• Records from a collection
=-=-=-=-=
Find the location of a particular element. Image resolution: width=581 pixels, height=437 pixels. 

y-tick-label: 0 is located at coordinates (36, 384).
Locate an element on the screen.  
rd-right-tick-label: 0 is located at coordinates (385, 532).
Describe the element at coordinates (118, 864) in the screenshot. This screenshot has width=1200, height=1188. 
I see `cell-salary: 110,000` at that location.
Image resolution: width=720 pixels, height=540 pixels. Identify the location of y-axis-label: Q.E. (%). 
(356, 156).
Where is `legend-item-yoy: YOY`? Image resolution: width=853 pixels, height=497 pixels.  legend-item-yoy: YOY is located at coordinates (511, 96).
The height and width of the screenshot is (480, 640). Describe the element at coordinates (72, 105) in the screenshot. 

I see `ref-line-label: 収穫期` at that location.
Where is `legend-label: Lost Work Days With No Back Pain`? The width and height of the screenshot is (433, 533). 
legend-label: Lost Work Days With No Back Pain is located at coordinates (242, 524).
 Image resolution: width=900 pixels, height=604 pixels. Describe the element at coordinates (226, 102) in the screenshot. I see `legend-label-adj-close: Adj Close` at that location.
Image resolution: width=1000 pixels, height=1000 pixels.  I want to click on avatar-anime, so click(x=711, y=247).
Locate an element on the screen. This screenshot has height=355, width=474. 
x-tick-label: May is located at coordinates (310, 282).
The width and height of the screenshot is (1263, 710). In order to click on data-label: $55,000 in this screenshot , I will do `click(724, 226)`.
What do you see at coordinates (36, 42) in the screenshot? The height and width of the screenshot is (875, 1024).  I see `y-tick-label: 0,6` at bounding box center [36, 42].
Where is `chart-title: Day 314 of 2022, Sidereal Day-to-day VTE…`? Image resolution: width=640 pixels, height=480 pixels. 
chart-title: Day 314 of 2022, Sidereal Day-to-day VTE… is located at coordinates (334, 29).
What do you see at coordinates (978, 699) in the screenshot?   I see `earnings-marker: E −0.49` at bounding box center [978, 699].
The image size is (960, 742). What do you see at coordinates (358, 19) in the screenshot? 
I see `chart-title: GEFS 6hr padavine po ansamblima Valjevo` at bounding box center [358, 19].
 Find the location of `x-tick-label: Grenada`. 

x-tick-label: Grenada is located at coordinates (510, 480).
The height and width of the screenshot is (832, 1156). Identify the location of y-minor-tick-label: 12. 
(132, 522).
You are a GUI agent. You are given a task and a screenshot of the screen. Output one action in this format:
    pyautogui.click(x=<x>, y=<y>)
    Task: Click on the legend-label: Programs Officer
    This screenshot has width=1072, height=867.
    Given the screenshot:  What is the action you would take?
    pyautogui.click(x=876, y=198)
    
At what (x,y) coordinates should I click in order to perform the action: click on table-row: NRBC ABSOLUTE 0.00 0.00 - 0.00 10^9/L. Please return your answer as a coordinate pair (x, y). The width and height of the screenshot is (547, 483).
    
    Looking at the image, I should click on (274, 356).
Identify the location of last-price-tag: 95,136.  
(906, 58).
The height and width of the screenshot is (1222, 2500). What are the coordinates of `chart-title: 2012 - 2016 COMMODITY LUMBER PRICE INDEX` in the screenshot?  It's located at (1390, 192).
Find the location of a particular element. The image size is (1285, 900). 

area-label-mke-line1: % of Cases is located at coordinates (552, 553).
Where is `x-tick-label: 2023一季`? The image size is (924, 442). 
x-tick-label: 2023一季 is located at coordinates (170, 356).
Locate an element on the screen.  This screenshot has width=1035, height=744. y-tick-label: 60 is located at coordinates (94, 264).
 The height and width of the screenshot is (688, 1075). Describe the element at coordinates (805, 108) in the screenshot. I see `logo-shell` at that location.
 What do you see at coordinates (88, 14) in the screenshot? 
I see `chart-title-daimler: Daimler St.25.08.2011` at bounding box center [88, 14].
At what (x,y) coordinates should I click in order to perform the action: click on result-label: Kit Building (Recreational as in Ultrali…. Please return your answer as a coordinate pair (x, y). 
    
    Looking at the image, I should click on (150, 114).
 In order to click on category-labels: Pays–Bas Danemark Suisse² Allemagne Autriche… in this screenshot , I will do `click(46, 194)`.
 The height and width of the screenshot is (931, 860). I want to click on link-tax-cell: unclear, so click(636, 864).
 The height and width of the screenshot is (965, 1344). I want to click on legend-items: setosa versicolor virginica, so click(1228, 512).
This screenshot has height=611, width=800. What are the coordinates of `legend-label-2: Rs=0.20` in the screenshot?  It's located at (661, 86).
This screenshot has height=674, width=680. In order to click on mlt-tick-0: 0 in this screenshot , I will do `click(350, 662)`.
=-=-=-=-=
• INSTRUCTION
Please copy out all of the data above word for word, without changing anything.

• TASK ANSWER
Find the location of a particular element. Image resolution: width=581 pixels, height=437 pixels. 

y-tick-label: 0 is located at coordinates (36, 384).
Locate an element on the screen.  
rd-right-tick-label: 0 is located at coordinates (385, 532).
Describe the element at coordinates (118, 864) in the screenshot. This screenshot has width=1200, height=1188. 
I see `cell-salary: 110,000` at that location.
Image resolution: width=720 pixels, height=540 pixels. Identify the location of y-axis-label: Q.E. (%). 
(356, 156).
Where is `legend-item-yoy: YOY`? Image resolution: width=853 pixels, height=497 pixels.  legend-item-yoy: YOY is located at coordinates (511, 96).
The height and width of the screenshot is (480, 640). Describe the element at coordinates (72, 105) in the screenshot. 

I see `ref-line-label: 収穫期` at that location.
Where is `legend-label: Lost Work Days With No Back Pain`? The width and height of the screenshot is (433, 533). 
legend-label: Lost Work Days With No Back Pain is located at coordinates (242, 524).
 Image resolution: width=900 pixels, height=604 pixels. Describe the element at coordinates (226, 102) in the screenshot. I see `legend-label-adj-close: Adj Close` at that location.
Image resolution: width=1000 pixels, height=1000 pixels.  I want to click on avatar-anime, so click(x=711, y=247).
Locate an element on the screen. This screenshot has height=355, width=474. 
x-tick-label: May is located at coordinates (310, 282).
The width and height of the screenshot is (1263, 710). In order to click on data-label: $55,000 in this screenshot , I will do `click(724, 226)`.
What do you see at coordinates (36, 42) in the screenshot? The height and width of the screenshot is (875, 1024).  I see `y-tick-label: 0,6` at bounding box center [36, 42].
Where is `chart-title: Day 314 of 2022, Sidereal Day-to-day VTE…`? Image resolution: width=640 pixels, height=480 pixels. 
chart-title: Day 314 of 2022, Sidereal Day-to-day VTE… is located at coordinates (334, 29).
What do you see at coordinates (978, 699) in the screenshot?   I see `earnings-marker: E −0.49` at bounding box center [978, 699].
The image size is (960, 742). What do you see at coordinates (358, 19) in the screenshot? 
I see `chart-title: GEFS 6hr padavine po ansamblima Valjevo` at bounding box center [358, 19].
 Find the location of `x-tick-label: Grenada`. 

x-tick-label: Grenada is located at coordinates (510, 480).
The height and width of the screenshot is (832, 1156). Identify the location of y-minor-tick-label: 12. 
(132, 522).
You are a GUI agent. You are given a task and a screenshot of the screen. Output one action in this format:
    pyautogui.click(x=<x>, y=<y>)
    Task: Click on the legend-label: Programs Officer
    This screenshot has width=1072, height=867.
    Given the screenshot:  What is the action you would take?
    pyautogui.click(x=876, y=198)
    
At what (x,y) coordinates should I click in order to perform the action: click on table-row: NRBC ABSOLUTE 0.00 0.00 - 0.00 10^9/L. Please return your answer as a coordinate pair (x, y). The width and height of the screenshot is (547, 483).
    
    Looking at the image, I should click on (274, 356).
Identify the location of last-price-tag: 95,136.  
(906, 58).
The height and width of the screenshot is (1222, 2500). What are the coordinates of `chart-title: 2012 - 2016 COMMODITY LUMBER PRICE INDEX` in the screenshot?  It's located at (1390, 192).
Find the location of a particular element. The image size is (1285, 900). 

area-label-mke-line1: % of Cases is located at coordinates (552, 553).
Where is `x-tick-label: 2023一季`? The image size is (924, 442). 
x-tick-label: 2023一季 is located at coordinates (170, 356).
Locate an element on the screen.  This screenshot has width=1035, height=744. y-tick-label: 60 is located at coordinates (94, 264).
 The height and width of the screenshot is (688, 1075). Describe the element at coordinates (805, 108) in the screenshot. I see `logo-shell` at that location.
 What do you see at coordinates (88, 14) in the screenshot? 
I see `chart-title-daimler: Daimler St.25.08.2011` at bounding box center [88, 14].
At what (x,y) coordinates should I click in order to perform the action: click on result-label: Kit Building (Recreational as in Ultrali…. Please return your answer as a coordinate pair (x, y). 
    
    Looking at the image, I should click on (150, 114).
 In order to click on category-labels: Pays–Bas Danemark Suisse² Allemagne Autriche… in this screenshot , I will do `click(46, 194)`.
 The height and width of the screenshot is (931, 860). I want to click on link-tax-cell: unclear, so click(636, 864).
 The height and width of the screenshot is (965, 1344). I want to click on legend-items: setosa versicolor virginica, so click(1228, 512).
This screenshot has height=611, width=800. What are the coordinates of `legend-label-2: Rs=0.20` in the screenshot?  It's located at (661, 86).
This screenshot has height=674, width=680. In order to click on mlt-tick-0: 0 in this screenshot , I will do `click(350, 662)`.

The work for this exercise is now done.